Acima, o "sorrisão" de Manuela no primeiro dia de aula como professora.

Acima, o “sorrisão” de Manuela no primeiro dia de aula como professora.

Por isso escrevi para o chefe do Departamento de Jornalismo da Bond University pedindo para tomar um café. Já nos conhecíamos, eu havia me apresentado assim que cheguei aqui, mantínhamos contato e eu sempre dizia que gostaria de ter tempo para participar de algum projeto. Chamaremos de sorte? Eles precisavam exatamente de um professor para cadeira de Broadcast Journalism e eu era a candidata ideal.

Meses de avaliação depois, eu tinha um trabalho. Não um trabalho, mas O trabalho. Era tudo o que eu poderia querer: uma posição de prestígio, na minha área, em uma das 20 melhores universidades do mundo, dividindo minha experiência, aprendendo, crescendo, começando de novo, me reinventando.

Semana retrasada, no meu primeiro dia como professora, quando entrava na faculdade, me lembrei do meu primeiro dia como aluna, ainda estudando inglês, dois anos atrás. Naquele dia, com o chão fora dos pés, meu maior compromisso comigo mesma era não deixar que uma historia triste e feia dissesse quem eu era. Tantas escolhas depois, eu tenho um mundo inteiro atravessado, dentro e fora de mim. E tenho certeza de que não estou sozinha. Porque a verdade é que todo mundo tem uma Austrália.

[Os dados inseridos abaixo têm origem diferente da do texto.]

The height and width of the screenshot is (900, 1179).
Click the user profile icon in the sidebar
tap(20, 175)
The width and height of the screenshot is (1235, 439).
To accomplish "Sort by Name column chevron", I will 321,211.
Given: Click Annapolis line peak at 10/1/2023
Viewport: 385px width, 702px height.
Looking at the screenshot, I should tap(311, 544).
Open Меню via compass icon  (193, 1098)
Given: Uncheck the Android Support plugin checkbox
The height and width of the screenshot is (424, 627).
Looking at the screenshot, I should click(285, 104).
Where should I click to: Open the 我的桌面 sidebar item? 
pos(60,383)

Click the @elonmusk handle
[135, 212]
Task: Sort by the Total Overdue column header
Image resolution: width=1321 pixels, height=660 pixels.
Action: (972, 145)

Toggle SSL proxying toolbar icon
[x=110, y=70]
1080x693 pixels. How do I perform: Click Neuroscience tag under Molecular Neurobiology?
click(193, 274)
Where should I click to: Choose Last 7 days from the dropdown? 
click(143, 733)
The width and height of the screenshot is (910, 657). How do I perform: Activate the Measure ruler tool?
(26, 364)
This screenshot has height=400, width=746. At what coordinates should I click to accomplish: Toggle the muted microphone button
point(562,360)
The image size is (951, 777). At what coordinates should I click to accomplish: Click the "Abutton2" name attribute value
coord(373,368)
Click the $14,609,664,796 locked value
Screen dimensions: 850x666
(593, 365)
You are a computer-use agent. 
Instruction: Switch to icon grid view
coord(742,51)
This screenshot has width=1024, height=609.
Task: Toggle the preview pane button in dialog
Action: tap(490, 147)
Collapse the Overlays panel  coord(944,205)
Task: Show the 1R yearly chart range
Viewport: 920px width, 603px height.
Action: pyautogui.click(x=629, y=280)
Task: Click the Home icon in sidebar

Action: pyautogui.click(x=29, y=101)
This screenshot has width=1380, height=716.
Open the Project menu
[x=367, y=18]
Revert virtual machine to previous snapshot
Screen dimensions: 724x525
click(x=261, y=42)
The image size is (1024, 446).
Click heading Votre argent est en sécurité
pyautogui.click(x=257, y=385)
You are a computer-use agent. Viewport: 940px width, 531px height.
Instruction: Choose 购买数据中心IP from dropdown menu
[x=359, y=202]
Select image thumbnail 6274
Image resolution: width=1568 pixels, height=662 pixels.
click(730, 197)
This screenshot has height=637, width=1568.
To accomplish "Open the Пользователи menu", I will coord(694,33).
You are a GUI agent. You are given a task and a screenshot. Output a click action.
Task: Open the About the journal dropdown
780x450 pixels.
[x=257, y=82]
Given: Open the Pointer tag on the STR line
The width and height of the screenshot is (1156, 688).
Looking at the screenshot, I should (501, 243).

Precisando, busque-a.

 

 

Manuela Franceschini, 30 anos, é jornalista e mestre em Relações Internacionais. Começou a carreira no Estadão, passou pela Veja e trabalhou oito anos na Globo, como repórter e correspondente internacional do canal SporTV. É professora de Broadcast Journalism na Bond University, universidade australiana eleita uma das 20 melhores pequenas universidades do mundo, segundo ranking da Times Higher Education (THE).